Data entries:
-- -- --

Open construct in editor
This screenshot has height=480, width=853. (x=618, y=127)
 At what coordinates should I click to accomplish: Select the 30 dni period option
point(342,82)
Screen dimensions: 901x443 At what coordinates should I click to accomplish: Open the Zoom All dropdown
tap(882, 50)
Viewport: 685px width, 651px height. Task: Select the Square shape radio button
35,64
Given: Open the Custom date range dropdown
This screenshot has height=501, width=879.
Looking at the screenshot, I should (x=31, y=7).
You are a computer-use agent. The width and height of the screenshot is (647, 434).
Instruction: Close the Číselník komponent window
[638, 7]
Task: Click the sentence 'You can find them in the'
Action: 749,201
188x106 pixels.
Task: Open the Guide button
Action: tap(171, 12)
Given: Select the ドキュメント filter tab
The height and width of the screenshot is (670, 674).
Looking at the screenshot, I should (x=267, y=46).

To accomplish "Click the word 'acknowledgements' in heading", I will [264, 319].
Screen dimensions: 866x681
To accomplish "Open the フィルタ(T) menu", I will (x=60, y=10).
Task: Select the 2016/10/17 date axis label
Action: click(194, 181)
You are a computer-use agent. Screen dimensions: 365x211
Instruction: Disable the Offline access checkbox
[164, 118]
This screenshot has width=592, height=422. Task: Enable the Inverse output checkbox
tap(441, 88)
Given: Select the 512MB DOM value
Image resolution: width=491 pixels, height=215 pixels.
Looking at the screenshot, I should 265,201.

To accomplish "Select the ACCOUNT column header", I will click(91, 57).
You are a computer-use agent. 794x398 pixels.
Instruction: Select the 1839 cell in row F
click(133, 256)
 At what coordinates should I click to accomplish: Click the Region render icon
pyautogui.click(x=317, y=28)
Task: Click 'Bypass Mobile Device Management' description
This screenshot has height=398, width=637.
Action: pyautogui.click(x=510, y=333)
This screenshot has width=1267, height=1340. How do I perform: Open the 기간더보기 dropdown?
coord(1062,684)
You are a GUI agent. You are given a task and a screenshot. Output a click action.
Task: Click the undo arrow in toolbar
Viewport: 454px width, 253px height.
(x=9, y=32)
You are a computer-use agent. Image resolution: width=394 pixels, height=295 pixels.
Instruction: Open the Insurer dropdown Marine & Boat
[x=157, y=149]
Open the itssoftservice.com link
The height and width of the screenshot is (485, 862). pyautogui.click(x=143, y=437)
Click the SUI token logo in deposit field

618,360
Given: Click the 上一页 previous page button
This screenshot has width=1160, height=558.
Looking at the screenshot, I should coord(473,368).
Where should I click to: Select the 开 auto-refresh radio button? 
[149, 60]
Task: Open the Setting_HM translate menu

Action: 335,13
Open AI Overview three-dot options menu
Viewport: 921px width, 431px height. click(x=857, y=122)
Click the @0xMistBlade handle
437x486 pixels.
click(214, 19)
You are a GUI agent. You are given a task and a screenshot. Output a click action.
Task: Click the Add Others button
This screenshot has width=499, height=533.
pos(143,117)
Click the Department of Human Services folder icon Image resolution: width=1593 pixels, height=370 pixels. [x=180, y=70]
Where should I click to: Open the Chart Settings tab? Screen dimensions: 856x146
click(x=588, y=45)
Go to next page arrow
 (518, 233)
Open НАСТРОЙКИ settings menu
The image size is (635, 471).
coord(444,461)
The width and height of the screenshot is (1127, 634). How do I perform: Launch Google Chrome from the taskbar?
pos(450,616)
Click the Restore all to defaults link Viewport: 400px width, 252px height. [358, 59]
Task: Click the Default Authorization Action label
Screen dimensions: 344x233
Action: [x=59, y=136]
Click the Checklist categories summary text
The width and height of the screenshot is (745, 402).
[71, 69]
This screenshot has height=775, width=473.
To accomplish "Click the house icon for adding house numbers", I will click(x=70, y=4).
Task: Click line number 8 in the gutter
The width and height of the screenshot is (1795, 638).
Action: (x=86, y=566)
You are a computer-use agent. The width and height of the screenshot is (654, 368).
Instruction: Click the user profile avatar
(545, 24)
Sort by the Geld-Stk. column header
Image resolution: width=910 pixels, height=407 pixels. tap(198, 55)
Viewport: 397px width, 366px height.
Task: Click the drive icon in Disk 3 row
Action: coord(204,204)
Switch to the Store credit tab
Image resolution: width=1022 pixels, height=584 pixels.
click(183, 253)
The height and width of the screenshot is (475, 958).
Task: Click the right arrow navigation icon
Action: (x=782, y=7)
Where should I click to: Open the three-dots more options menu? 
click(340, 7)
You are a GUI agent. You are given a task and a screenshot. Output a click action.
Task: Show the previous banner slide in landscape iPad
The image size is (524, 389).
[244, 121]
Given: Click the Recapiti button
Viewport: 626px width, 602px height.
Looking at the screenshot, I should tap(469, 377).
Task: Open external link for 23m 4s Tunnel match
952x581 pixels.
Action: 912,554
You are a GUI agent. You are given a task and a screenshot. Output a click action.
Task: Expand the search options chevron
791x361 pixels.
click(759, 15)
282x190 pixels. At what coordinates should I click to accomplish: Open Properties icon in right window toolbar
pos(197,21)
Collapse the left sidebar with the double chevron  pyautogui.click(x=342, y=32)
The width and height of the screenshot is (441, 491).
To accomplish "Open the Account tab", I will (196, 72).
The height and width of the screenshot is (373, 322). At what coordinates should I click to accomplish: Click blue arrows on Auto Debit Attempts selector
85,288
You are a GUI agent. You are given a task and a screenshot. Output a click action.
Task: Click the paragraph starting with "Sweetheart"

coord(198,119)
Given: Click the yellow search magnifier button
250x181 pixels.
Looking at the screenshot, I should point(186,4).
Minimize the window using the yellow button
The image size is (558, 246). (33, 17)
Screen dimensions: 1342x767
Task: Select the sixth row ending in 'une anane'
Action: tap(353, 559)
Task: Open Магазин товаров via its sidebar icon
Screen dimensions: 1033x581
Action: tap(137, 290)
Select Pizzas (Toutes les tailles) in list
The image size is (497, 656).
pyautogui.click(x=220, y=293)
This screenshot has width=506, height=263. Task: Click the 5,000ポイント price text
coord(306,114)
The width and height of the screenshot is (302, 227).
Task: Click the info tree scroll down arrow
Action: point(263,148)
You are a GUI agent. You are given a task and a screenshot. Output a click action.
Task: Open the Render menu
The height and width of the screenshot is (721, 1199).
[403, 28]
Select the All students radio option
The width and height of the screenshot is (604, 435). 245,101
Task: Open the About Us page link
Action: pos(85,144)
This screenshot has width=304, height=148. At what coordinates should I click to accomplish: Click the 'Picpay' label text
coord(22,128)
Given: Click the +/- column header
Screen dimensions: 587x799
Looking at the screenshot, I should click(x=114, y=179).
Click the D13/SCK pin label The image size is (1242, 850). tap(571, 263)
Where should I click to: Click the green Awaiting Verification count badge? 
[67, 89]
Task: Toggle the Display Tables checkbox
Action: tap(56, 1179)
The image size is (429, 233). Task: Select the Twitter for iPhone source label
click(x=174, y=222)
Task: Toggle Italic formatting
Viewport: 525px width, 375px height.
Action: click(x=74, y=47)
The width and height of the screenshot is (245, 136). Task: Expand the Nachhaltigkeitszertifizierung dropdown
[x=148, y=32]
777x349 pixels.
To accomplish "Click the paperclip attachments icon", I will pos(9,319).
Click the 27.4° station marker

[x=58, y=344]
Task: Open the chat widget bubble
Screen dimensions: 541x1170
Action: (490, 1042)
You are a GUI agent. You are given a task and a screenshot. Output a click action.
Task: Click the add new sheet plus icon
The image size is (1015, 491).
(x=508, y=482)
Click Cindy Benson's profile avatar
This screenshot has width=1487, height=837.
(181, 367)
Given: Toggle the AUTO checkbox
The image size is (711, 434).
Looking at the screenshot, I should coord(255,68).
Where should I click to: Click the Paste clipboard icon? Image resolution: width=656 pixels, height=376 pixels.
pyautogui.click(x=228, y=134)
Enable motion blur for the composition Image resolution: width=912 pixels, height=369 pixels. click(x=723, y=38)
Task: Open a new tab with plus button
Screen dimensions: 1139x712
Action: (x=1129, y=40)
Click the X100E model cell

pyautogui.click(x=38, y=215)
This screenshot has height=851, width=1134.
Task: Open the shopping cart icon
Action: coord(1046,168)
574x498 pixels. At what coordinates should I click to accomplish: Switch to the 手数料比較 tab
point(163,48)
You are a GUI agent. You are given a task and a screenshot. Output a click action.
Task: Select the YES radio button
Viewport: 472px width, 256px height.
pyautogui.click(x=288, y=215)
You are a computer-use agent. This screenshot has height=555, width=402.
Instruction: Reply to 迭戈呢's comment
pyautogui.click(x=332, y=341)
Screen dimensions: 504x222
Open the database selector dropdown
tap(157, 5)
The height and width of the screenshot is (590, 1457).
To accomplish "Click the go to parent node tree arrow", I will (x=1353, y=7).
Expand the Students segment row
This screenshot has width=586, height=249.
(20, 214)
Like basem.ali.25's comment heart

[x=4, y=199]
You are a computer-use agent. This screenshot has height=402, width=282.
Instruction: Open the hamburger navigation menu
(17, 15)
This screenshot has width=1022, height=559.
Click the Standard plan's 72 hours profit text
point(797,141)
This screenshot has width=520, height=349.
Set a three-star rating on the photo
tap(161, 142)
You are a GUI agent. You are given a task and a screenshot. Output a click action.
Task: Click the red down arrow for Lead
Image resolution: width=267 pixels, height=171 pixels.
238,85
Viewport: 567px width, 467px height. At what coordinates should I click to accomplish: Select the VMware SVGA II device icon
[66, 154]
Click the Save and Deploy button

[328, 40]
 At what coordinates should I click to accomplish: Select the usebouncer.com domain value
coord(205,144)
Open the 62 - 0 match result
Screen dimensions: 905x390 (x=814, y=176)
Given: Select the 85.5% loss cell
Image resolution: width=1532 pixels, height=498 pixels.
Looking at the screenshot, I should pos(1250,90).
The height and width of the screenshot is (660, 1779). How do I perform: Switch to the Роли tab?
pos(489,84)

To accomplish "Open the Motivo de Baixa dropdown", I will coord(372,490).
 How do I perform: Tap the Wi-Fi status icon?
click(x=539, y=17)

-- -- --

ACTIVITY: Within the data above, filter for lines containing the word "search" and copy each one.

WRITTEN RESPONSE:
Task: Expand the search options chevron
Given: Click the yellow search magnifier button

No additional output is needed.